_Exercise directions_.
Reproduce the text on recovering third party funding costs from "The Court’s analysis" to "include the costs of third party funding.", replacing "serious irregularity" with "substantial irregularity".

— start Source document —

The judgment has since been handed down. We consider below the Court’s reasons for upholding the arbitrator’s award in relation to the recoverability of the costs of third party funding.

The Court’s analysis

The issue before the Court, was whether "other costs of the parties" provided for by section 59(1)(c) of the Act included the costs of third party funding of the sort claimed, and whether, if the arbitrator did not have the power to include them in his costs award, there was a serious irregularity under section 68(2)(b) of the Act.

The Court found that there was no serious irregularity within the meaning of section 68(2)(b)of the Act, even if the arbitrator had been wrong in his construction of "other costs" so as to include the costs of third party funding.

On the issue of whether "other costs" included the costs of third party funding, the Court found that it did, "as a matter of language, context and logic". However, the decision as to whether to make such an award remains in the discretion of the arbitrator. In reaching these conclusion the Court made the following findings:

  1. The Act is designed to be a "complete code" as to the conduct of arbitration and sections 59 and 61 of the Act should not, therefore, be construed by reference to what a Court would allow by way of costs in litigation under the English Civil Procedural Rules, with the Act itself and the procedural powers conferred upon the arbitrator providing the sole relevant context. 
  2. Sections 61(1) and 63(3) of the Act provide an arbitrator with a discretion to determine the recoverable costs of the arbitration. Section 59(1)(c) of the Act then deliberately includes a head of costs - "other costs of the parties" - which is separate and distinct from legal costs. 
  3. It was not the correct approach to construe "other costs" euisdem generis with legal costs, so as to cover only such costs as are analogous to legal costs; the appropriate genus was not "legal costs" but, rather, "the costs of the arbitration" in the broad sense. 
  4. Applying a functional approach, the real question was whether (a) the costs related to the arbitration, and (b) were for the purposes of the arbitration. If the costs have not been incurred in order to bring or defend a claim, they would fall outside the scope of "other costs" and would not be recoverable. In this context, the Court considered the ICC's Report from 2015 entitled "Decisions on Costs in International Arbitration" which supported a functional approach to costs recovery in arbitration and also made clear that "the ICC regime is not be regarded as subservient to the CPR regime on such costs issues".

— end Source document —
— start Information shown —

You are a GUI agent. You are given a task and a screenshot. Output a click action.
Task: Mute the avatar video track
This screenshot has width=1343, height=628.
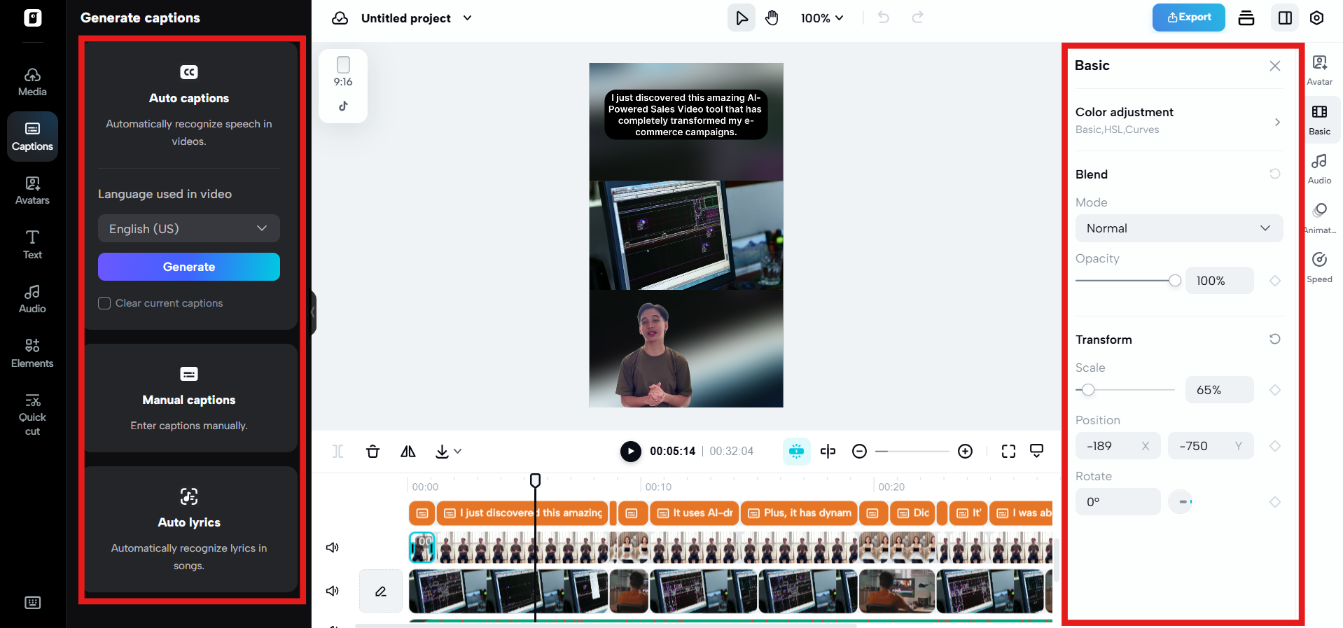tap(333, 547)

— end Information shown —

_Written answer_.
The Court’s analysis

The issue before the Court, was whether "other costs of the parties" provided for by section 59(1)(c) of the Act included the costs of third party funding of the sort claimed, and whether, if the arbitrator did not have the power to include them in his costs award, there was a substantial irregularity under section 68(2)(b) of the Act.

The Court found that there was no substantial irregularity within the meaning of section 68(2)(b)of the Act, even if the arbitrator had been wrong in his construction of "other costs" so as to include the costs of third party funding.